Вивиан обдумал мой вопрос и очень медленно произнёс:
— Если вы намекаете на женщину, сэр, то да, уверен, это может быть объяснением, но я говорил с некоторыми из тех… хм, кого он предпочитал, так сказать… и он не был ни с одной из них. По крайней мере, так они утверждают.
— Возможно ли, лейтенант, что он нашёл новый предмет симпатий — незнакомый вам или другим его… друзьям?
Джеймс Вивиан боролся с собственными мыслями ещё мгновение. Но он был разумным молодым человеком, и в конечном счёте здравый смысл победил горе и гнев.

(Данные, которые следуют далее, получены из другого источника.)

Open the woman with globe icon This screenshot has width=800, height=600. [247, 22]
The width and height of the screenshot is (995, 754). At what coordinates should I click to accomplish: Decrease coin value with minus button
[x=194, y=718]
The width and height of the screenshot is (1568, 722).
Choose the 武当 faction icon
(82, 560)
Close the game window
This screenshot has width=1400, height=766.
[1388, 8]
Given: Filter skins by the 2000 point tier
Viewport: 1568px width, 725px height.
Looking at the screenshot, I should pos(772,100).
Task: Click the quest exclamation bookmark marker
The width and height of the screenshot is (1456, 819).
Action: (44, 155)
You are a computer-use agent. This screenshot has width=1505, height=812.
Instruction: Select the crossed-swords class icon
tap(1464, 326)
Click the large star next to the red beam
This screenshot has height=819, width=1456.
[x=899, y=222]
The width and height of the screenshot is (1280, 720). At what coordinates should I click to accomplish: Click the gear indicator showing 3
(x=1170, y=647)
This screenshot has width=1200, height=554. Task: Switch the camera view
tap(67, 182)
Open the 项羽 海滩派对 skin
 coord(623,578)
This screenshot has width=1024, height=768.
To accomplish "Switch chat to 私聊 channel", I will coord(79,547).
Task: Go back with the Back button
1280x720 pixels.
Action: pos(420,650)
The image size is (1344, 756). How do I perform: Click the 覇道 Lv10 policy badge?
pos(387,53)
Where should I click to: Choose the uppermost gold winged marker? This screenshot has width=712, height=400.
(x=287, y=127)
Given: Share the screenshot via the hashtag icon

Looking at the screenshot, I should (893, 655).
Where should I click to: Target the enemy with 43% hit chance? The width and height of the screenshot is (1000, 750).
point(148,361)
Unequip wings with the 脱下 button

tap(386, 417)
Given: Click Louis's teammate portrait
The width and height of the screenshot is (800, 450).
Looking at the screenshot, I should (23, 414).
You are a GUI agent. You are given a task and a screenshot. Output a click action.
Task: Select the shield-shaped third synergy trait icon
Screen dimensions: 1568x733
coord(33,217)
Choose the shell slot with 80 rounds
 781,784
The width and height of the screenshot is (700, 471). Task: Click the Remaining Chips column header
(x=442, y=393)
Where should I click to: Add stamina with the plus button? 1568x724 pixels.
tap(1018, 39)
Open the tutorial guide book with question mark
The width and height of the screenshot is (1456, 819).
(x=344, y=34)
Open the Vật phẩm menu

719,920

— Да, сэр, это лучшее объяснение. — Потом он слабо улыбнулся. — Мой дядя всегда любил покорять, сэр. Корабли, острова, женщины — все были для него едины, и он захватывал каждых, сколько мог. Итак… не убийство, да? Ваша правда, капитан. В самом деле, мне кажется, я этому рад.
Он протянул руку, и я пожал её.
Когда я ложился спать той ночью, Маск вполне сносно справился с задачей по превращению главной каюты «Юпитера» в миниатюрный плавучий Рейвенсден. Старые портьеры из лондонского дома украшали мои стены — или, точнее, переборки — скрывая самые сомнительные образцы художественного вкуса Джеймса Харкера. Посеребрённые блюда, принадлежавшие столу прислуги, пока дед не распродал все лучшие сервизы Квинтонов, украшали теперь полки и стол, а посуда Харкера отправилась в кают–компанию. На самом почётном месте висели две уменьшенные копии портретов отца и деда, украшавших парадный зал аббатства, два фонаря, раскачиваясь под потолком, неизменно выхватывали из темноты их лица; тут же был — чуть побольше размером — портрет Корнелии работы Лели, написанный сразу после Реставрации. Рядом висел мой палаш: палаш, бывший в руках отца в день его гибели; отвергнутый Чарльзом и потому доставшийся мне. Под ним лежало моё главное наследство от деда: странного вида позолоченная овальная шкатулка, открывавшаяся при помощи нескольких дисков с цифрами; одному Богу известно, что она означала и для чего была нужна, но я любил играть с ней в детстве, и присутствие шкатулки рядом со мной на борту «Юпитера» странно обнадёживало. Окружённый своими вещами, лёжа на своих простынях, опустив голову на собственную подушку и не обращая внимания на звон корабельного колокола каждые полчаса, я незаметно уснул самым мирным сном с тех пор, как вступил на палубу корабля…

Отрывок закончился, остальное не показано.